Several changes to report in the southeast US as the lumber market continues facing volatility.
Reduced demand means highly unfortunate news for a Florida sawmill. West Fraser, a global wood products company operating in the US, Canada, Europe and the UK, announced the closing of its Perry, FL sawmill effective January 10.
This event will continue to cause a ripple effect across the forestry industry. Using data insights from Forest2Market, a ResourceWise company, we can track how this event will impact the value chain across the forestry industry. We will explore all the implications in the post below.
West Fraser Mill Closure in Perry, FL
According to a company press release, West Fraser "indefinitely curtailed" operations at its Perry sawmill effective January 10.
The closing comes thanks to two primary factors:
Higher Fiber Costs
The fiber costs within the southeast have continued to rise. The fiber marketplace relative to the Perry sawmill increased competition for small logs that the Perry sawmill utilizes driving up the log cost high enough to affect the sawmill viability and contribute to its closure.
Decrease in Overall Lumber Markets
Lower-price commodity markets have continued to trend overall across lumber markets. As a result, profitability was seriously impacted at West Fraser's Perry location.
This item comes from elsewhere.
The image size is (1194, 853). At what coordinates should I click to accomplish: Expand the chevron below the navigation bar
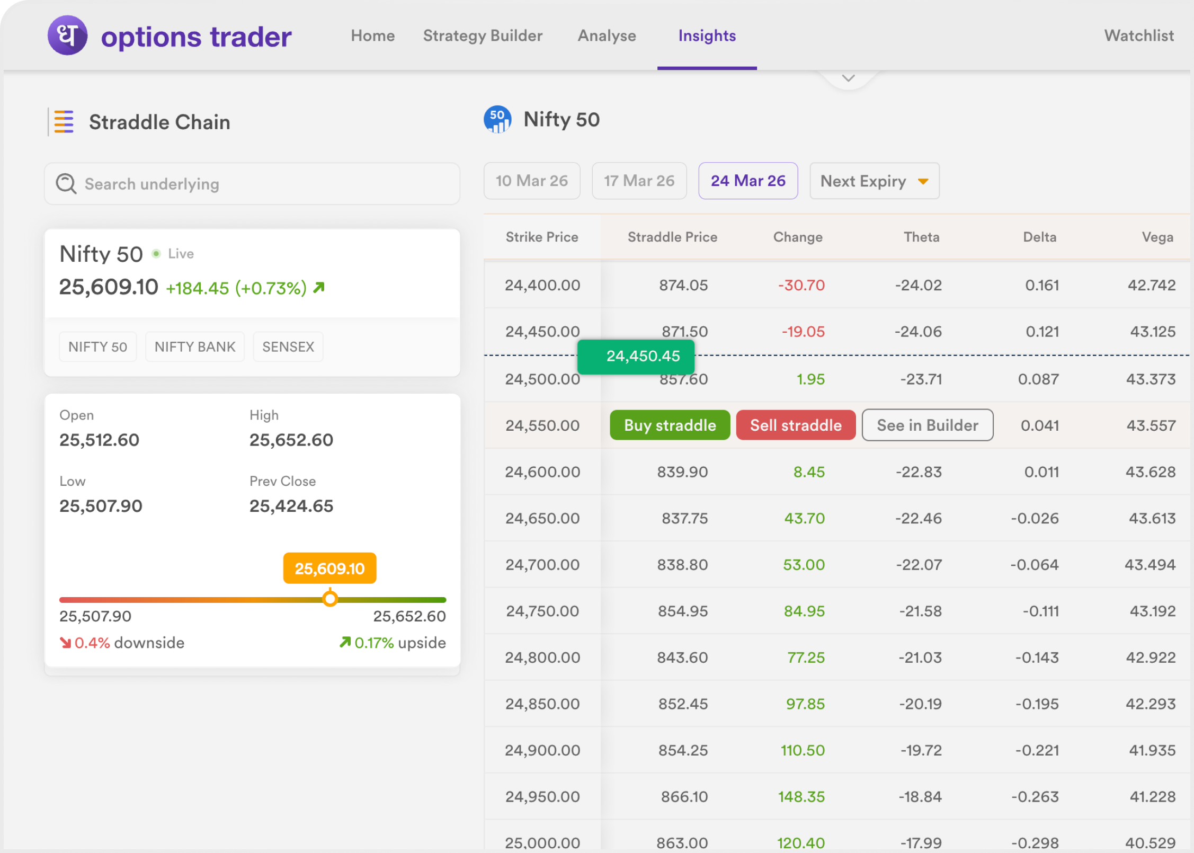[x=848, y=78]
The closing of this plant will lower the overall production from West Fraser by 100 million board feet. It will also displace 126 workers. Fortunately, the company notes that it will do everything it can to offer them work opportunities at their approximately 60 other facilities.
Falling Demand and Changes to Sawmill Timber Policies
Low prices are only one piece of the puzzle in a larger-scale chain market response. Regionally, sawmills have begun adjusting their policies based on these market conditions.
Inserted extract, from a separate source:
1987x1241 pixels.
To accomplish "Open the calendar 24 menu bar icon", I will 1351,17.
For instance, some Florida-based mills have raised their top sizes to a 6” diameter. Speculation is also potentially calling for a no butt or 9” minimum being raised to a 10” butt.
In normal circumstances, these changes more directly correspond to what the market dictates (and not by choice of the sawmills). So what factors are currently allowing sawmills to do this?
The change in standards reflects the fact that there is decreased demand – and therefore decreased competition for timber.
Accordingly, the biggest implication we can draw from these adjustments comes in the form of yields.
Sawmills will seek improved yields/margins thanks to market headwinds carrying over from Q4 2022. From here, better yields will produce less byproducts and other waste at their mills.
With fewer waste products available, pulpmills will have to buy pulpwood and chipmills will have to buy chips. They will pay more buying from these sources compared to sawmill chips and other byproducts they would have otherwise classified as waste.
Connecting the Dots Through the Forest Value Chain
To summarize, our analysis demonstrates a singular path of market action which plays out across the forest market value chain:
Market prices for lumber decreased as demand softened.
Low lumber demand and higher operating costs contributed to the closure of West Fraser’s sawmill in Perry, FL.
Within weeks of this announcement, the reduced supply has allowed other sawmills to improve their yield.
Better yields in the sawmills mean less byproducts and other waste used by pulpmills and chipmills.
Pulpmills and chipmills will have to buy pulpwood and chips directly at higher costs than sawmill byproducts.
This will continue to play a role in where and how additional product prices will respond.
In areas that sawmills increase minimum specs, and if these spec changes hold long-term, timberland owners may reassess current thinning regimes and/or silviculture treatments.
This will reduce the financial impacts of product spec changes on future harvest plans and potentially identify other opportunities for improvement.